───── Information ─────

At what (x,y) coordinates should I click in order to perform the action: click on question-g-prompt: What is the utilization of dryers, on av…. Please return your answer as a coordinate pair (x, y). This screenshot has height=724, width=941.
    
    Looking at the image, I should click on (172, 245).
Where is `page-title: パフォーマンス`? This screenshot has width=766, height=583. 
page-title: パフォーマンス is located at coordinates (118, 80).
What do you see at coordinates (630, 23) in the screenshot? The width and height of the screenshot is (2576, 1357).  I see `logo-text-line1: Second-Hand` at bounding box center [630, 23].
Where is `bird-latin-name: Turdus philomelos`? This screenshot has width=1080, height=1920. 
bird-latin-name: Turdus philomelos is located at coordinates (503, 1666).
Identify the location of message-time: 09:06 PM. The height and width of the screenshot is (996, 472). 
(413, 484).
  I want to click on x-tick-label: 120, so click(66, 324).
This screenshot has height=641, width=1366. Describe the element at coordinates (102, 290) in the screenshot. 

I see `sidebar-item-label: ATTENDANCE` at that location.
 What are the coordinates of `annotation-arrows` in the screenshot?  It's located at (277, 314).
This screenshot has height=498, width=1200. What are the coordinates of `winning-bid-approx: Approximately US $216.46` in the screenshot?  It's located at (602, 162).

─────

# What to produce:
Put each line of the listing above into a JSON list of strings, one string per line, and leave out the blank lines.

# Solution for this problem:
[
  "At what (x,y) coordinates should I click in order to perform the action: click on question-g-prompt: What is the utilization of dryers, on av…. Please return your answer as a coordinate pair (x, y). This screenshot has height=724, width=941.",
  "    Looking at the image, I should click on (172, 245).",
  "Where is `page-title: パフォーマンス`? This screenshot has width=766, height=583. ",
  "page-title: パフォーマンス is located at coordinates (118, 80).",
  "What do you see at coordinates (630, 23) in the screenshot? The width and height of the screenshot is (2576, 1357).  I see `logo-text-line1: Second-Hand` at bounding box center [630, 23].",
  "Where is `bird-latin-name: Turdus philomelos`? This screenshot has width=1080, height=1920. ",
  "bird-latin-name: Turdus philomelos is located at coordinates (503, 1666).",
  "Identify the location of message-time: 09:06 PM. The height and width of the screenshot is (996, 472). ",
  "(413, 484).",
  "  I want to click on x-tick-label: 120, so click(66, 324).",
  "This screenshot has height=641, width=1366. Describe the element at coordinates (102, 290) in the screenshot. ",
  "I see `sidebar-item-label: ATTENDANCE` at that location.",
  " What are the coordinates of `annotation-arrows` in the screenshot?  It's located at (277, 314).",
  "This screenshot has height=498, width=1200. What are the coordinates of `winning-bid-approx: Approximately US $216.46` in the screenshot?  It's located at (602, 162)."
]